Copilot commented on code in PR #2331:
URL: https://github.com/apache/fluss/pull/2331#discussion_r2672377900
##########
fluss-lake/fluss-lake-paimon/src/main/java/org/apache/fluss/lake/paimon/PaimonLakeCatalog.java:
##########
@@ -133,69 +138,118 @@ public void alterTable(TablePath tablePath,
List<TableChange> tableChanges, Cont
}
}
- private boolean shouldAlterTable(TablePath tablePath, List<TableChange>
tableChanges)
+ private List<TableChange> checkAndFilterDuplicateTableChanges(
+ TablePath tablePath,
+ List<TableChange> tableChanges,
+ org.apache.fluss.metadata.Schema flussSchema)
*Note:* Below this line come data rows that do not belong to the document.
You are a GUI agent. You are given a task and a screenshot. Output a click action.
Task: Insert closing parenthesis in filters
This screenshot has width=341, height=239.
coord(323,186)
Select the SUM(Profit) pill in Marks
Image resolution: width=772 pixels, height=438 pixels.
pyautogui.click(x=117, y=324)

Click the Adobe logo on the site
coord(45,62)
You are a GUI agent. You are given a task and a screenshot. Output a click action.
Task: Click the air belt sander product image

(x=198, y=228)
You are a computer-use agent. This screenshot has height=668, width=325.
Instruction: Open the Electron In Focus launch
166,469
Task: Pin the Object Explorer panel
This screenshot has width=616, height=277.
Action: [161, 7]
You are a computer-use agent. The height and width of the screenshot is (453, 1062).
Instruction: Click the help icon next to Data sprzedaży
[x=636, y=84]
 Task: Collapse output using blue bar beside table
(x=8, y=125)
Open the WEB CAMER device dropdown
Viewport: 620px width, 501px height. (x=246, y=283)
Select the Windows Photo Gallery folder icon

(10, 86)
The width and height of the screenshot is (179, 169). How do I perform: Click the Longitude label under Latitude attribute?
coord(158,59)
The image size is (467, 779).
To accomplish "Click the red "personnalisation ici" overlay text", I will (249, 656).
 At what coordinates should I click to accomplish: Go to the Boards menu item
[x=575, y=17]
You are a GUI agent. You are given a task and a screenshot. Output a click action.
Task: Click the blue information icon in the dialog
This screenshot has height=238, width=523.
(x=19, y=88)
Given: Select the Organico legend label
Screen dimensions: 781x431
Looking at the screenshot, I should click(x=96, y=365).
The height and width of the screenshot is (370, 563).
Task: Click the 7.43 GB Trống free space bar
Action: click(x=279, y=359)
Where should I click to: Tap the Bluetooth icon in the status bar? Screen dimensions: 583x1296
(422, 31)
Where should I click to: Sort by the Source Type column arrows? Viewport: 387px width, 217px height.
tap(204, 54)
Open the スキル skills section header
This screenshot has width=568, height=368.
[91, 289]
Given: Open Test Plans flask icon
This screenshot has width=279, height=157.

throws TableNotExistException {
+ if (tableChanges.isEmpty()) {
+ return tableChanges;
+ }
+
try {
+ // Get current Paimon table schema
Table table = paimonCatalog.getTable(toPaimon(tablePath));
FileStoreTable fileStoreTable = (FileStoreTable) table;
- Schema currentSchema = fileStoreTable.schema().toSchema();
-
- for (TableChange change : tableChanges) {
- if (change instanceof TableChange.AddColumn) {
- TableChange.AddColumn addColumn = (TableChange.AddColumn)
change;
- if (!isColumnAlreadyExists(currentSchema, addColumn)) {
- return true;
- }
- } else {
- return true;
+ List<DataField> paimonFields =
+ fileStoreTable.schema().toSchema().fields().stream()
+ .filter(field ->
!SYSTEM_COLUMNS.containsKey(field.name()))
+ .collect(Collectors.toList());
+ List<org.apache.fluss.metadata.Schema.Column> flussColumns =
flussSchema.getColumns();
+
+ if (paimonFields.size() < flussColumns.size()) {
+ throw new InvalidAlterTableException(
+ String.format(
+ "Paimon table has less columns (%d) than Fluss
schema (%d)",
+ paimonFields.size(), flussColumns.size()));
+ }
+
+ // Validate schema compatibility
+ validateExistingColumns(paimonFields, flussColumns);
+
+ if (paimonFields.size() == flussColumns.size()) {
+ return tableChanges;
+ }
+
+ // if paimon column size is greater than expected fluss column
size, meaning last add
+ // columns are failed.
+ // Thus, this time must be retried to keep the schema same, only
then can add new
+ // columns or other operations next time.
+ String errorMsg =
+ String.format(
+ "Paimon table has more columns (%d) than Fluss
schema (%d), thus need to add the diff columns at once rather than other table
changes %s.",
Review Comment:
The error message has a grammatical issue. "thus need to add" should be
"thus needs to add" or better yet, rephrase to "therefore you need to add the
diff columns all at once, rather than applying other table changes" for better
clarity.
```suggestion
"Paimon table has more columns (%d) than Fluss
schema (%d); therefore you need to add the diff columns all at once, rather
than applying other table changes: %s.",
```
##########
fluss-common/src/main/java/org/apache/fluss/lake/lakestorage/LakeCatalog.java:
##########
@@ -84,5 +85,12 @@ interface Context {
/** Get the fluss principal currently accessing the catalog. */
FlussPrincipal getFlussPrincipal();
+
+ /**
+ * Get the current schema of fluss.
+ *
+ * @return the current schema of fluss,
Review Comment:
The new method `getFlussSchema()` should include a `@since` annotation to
document when it was added to the API, consistent with other methods in the
interface that have `@since` annotations.
```suggestion
* @return the current schema of fluss,
* @since 0.10
```
##########
fluss-lake/fluss-lake-paimon/src/main/java/org/apache/fluss/lake/paimon/PaimonLakeCatalog.java:
##########
@@ -133,69 +138,118 @@ public void alterTable(TablePath tablePath,
List<TableChange> tableChanges, Cont
}
}
- private boolean shouldAlterTable(TablePath tablePath, List<TableChange>
tableChanges)
+ private List<TableChange> checkAndFilterDuplicateTableChanges(
+ TablePath tablePath,
+ List<TableChange> tableChanges,
+ org.apache.fluss.metadata.Schema flussSchema)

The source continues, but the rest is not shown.